Minggu, 15 Desember 2013

Bentuk bangunan rumah Suku Kajang


Larangan membangun rumah dengan bahan bakunya batu-bata. Menurut pasang, hal ini adalah pantangan, karena hanya orang mati yang telah berada di dalam liang lahat yang diapit oleh tanah. Rumah yang bahan bakunya berasal dari batu-bata, meskipun penghuninya masih hidup namun secara prinsip mereka dianggap sudah mati, karena sudah dikelilingi oleh tanah. 

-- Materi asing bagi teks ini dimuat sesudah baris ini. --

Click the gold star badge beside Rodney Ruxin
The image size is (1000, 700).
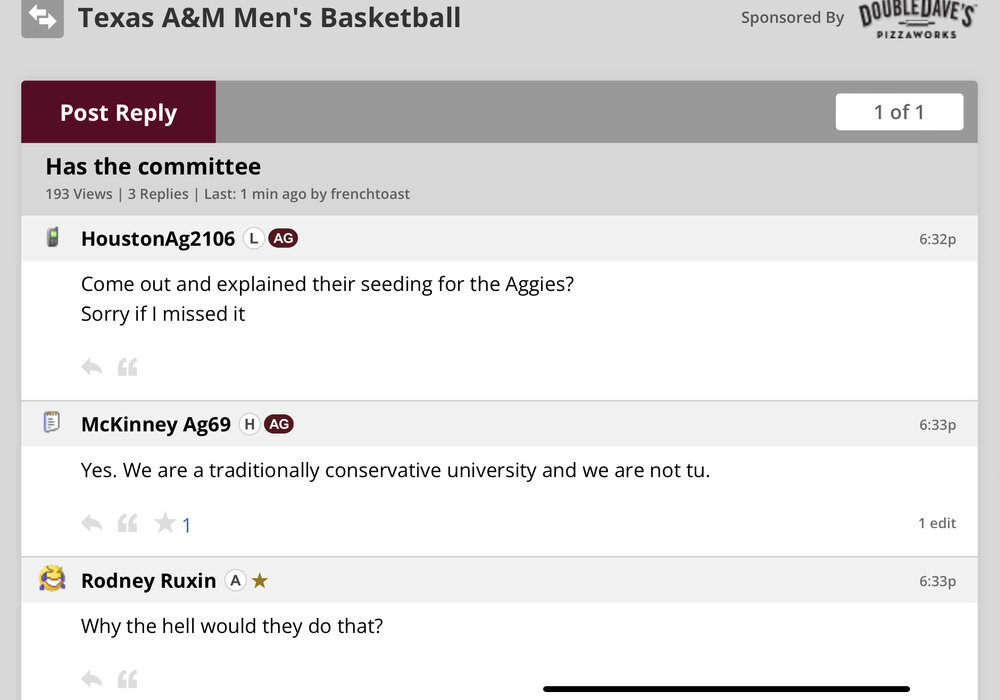coord(260,581)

Apabila diperhatikan hal tersebut lebih jauh, maka sebenarnya pantangan yang demikian bersangkut-paut dengan pelestarian hutan. Bukankah untuk membuat batu-bata, diperlukan bahan bakar kayu, karena proses pembakaran batu-bata memerlukan kayu bakar yang cukup banyak. Dengan pantangan itu sebenarnya memberikan perlindungan pada bahan bakar kayu yang sumber utamanya berasal dari hutan.

Sabtu, 14 Desember 2013

Konjo, Itulah bahasa keseharian kami

Huruf Lontarak
Bahasa Konjo, juga disebut sebagai Basa Konjo adalah bahasa yang dituturkan oleh suku Kajang, penduduk Sulawesi Selatan, Indonesia. Bahasa ini dimasukkan ke dalam suatu rumpun bahasa Makassar yang sendirinya merupakan bagian dari rumpun bahasa Sulawesi Selatan dalam cabang Melayu-Polinesia dari rumpun bahasa Austronesia dimana penggunaan bahasanya 80% hampir sama dengan bahasa Makassar walaupun kadang dengan pengucapan yang agak berbeda.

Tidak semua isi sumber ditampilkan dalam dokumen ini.